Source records
>>>>>
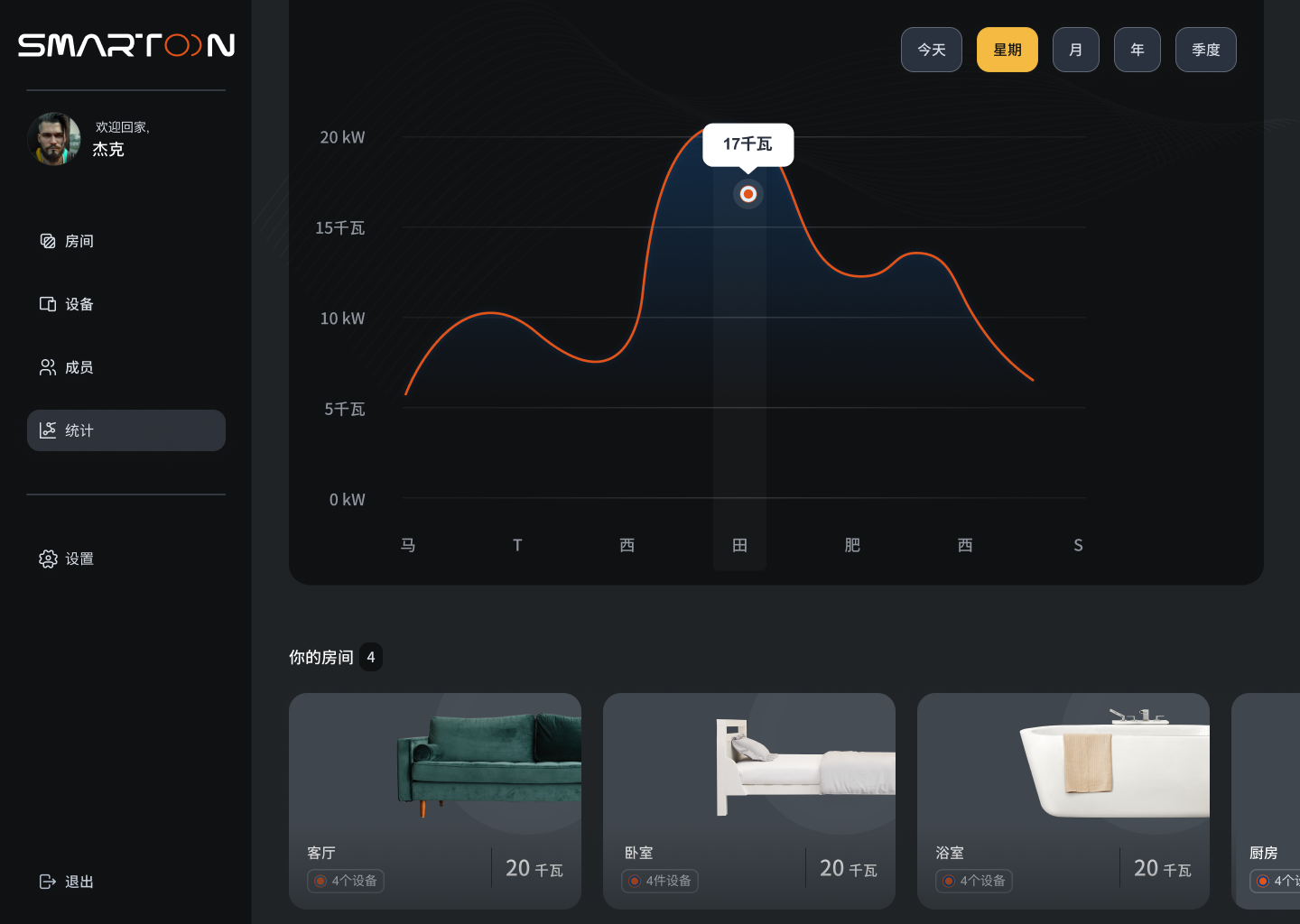Click the 房间 rooms icon in sidebar
The width and height of the screenshot is (1300, 924).
click(x=48, y=241)
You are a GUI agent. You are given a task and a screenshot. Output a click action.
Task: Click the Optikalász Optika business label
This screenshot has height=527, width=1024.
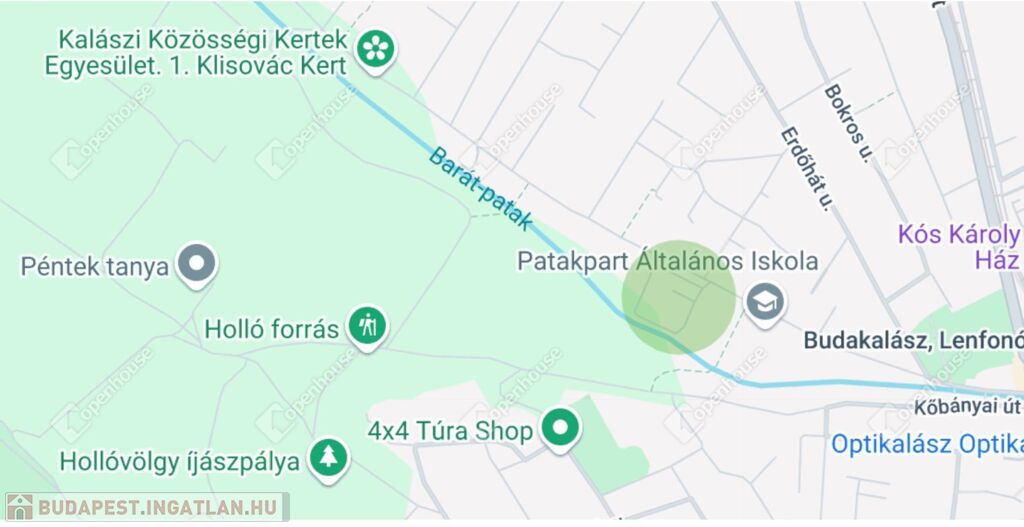pyautogui.click(x=927, y=445)
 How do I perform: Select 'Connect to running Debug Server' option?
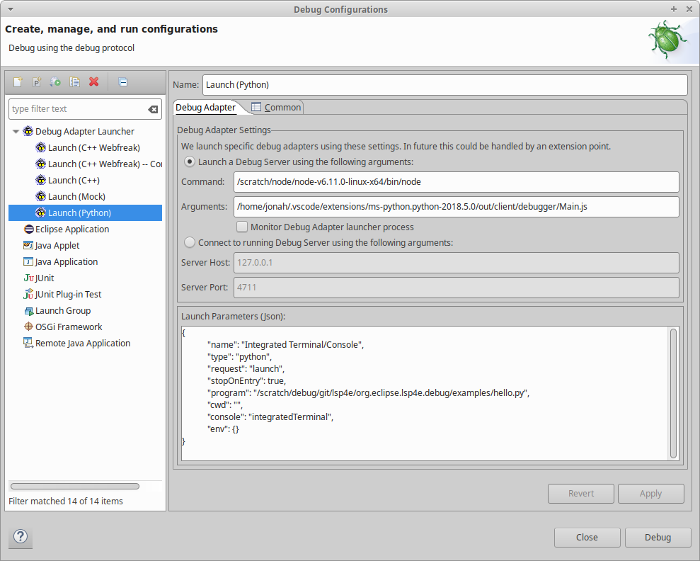[x=190, y=242]
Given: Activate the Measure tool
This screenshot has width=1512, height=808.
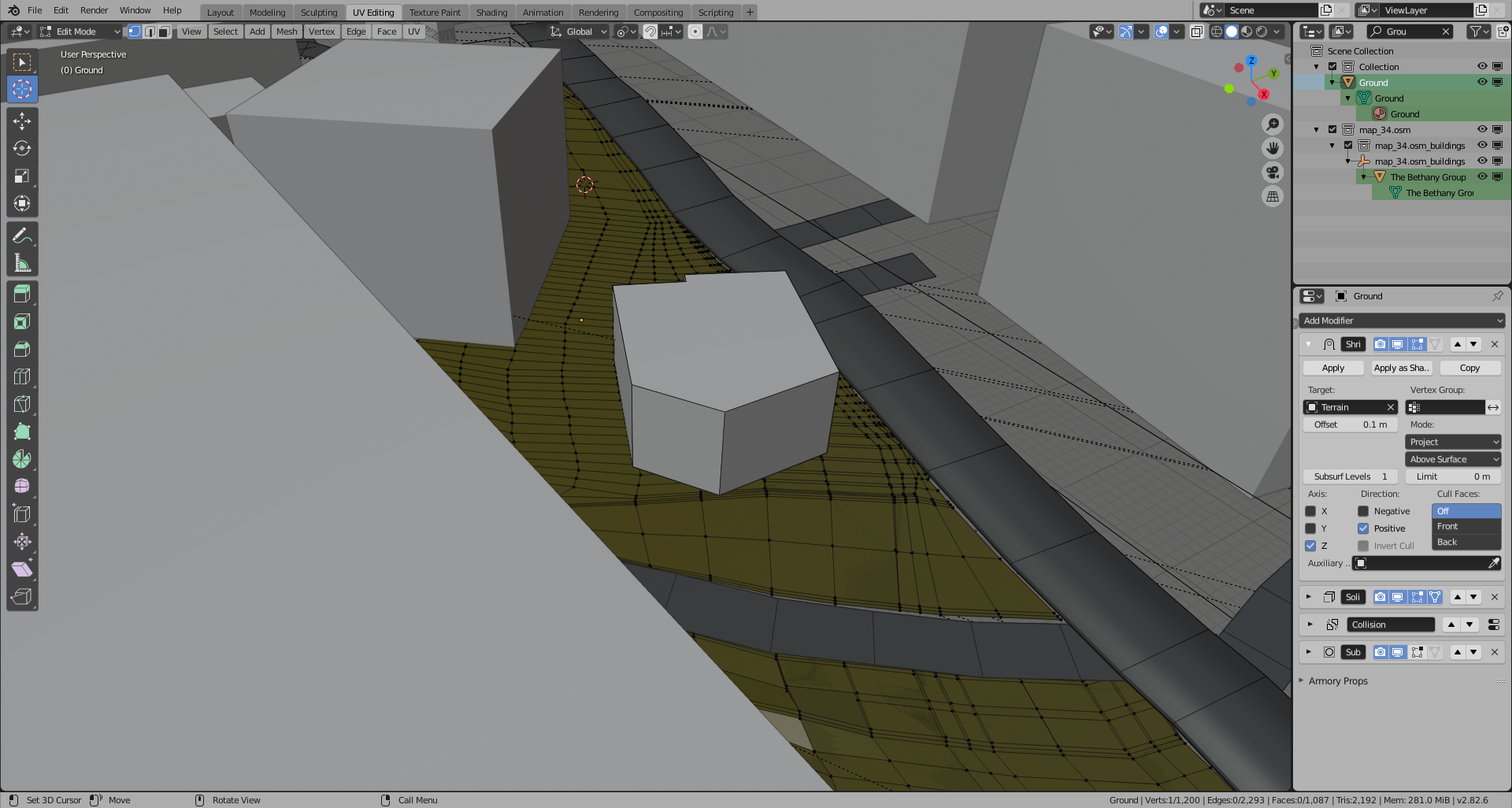Looking at the screenshot, I should click(22, 264).
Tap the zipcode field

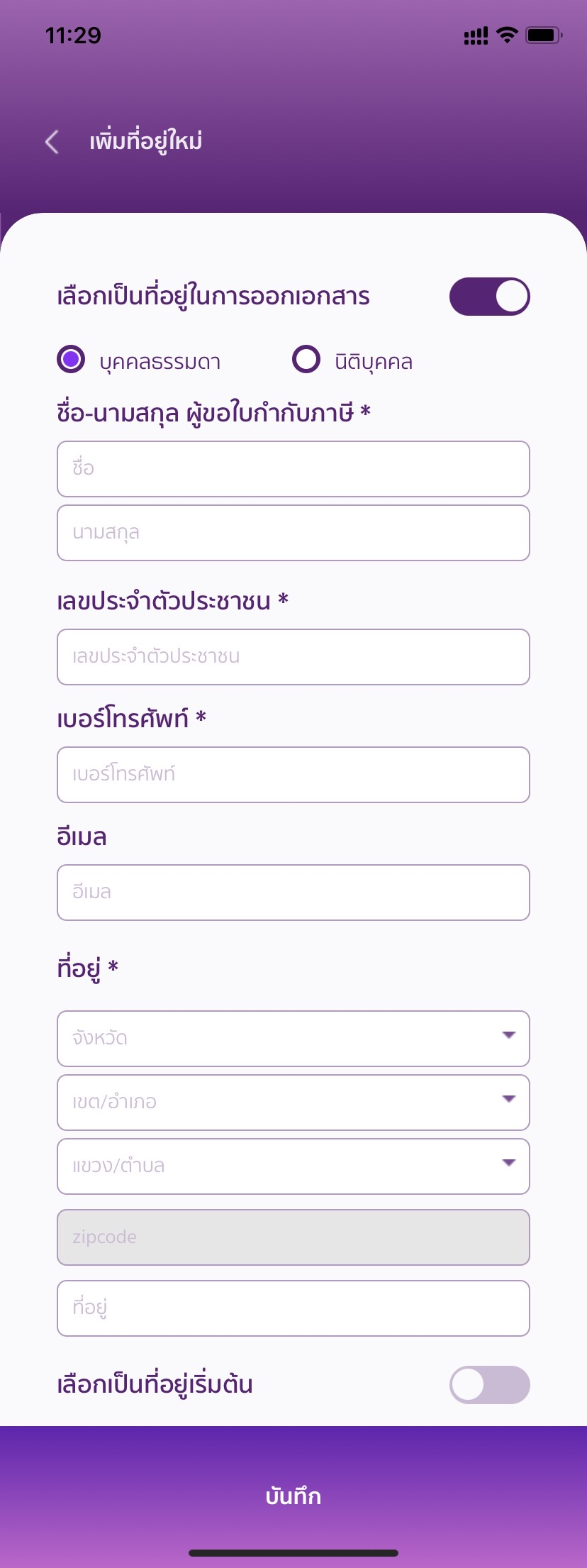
<<<<<
The answer must consist of the line containing "How do I perform: Select" and every line after it through the end of the records, retyped exactly, with all pictures left out.

 How do I perform: Select 'Connect to running Debug Server' option?
[x=190, y=242]
Given: Activate the Measure tool
This screenshot has width=1512, height=808.
Looking at the screenshot, I should click(22, 264).
Tap the zipcode field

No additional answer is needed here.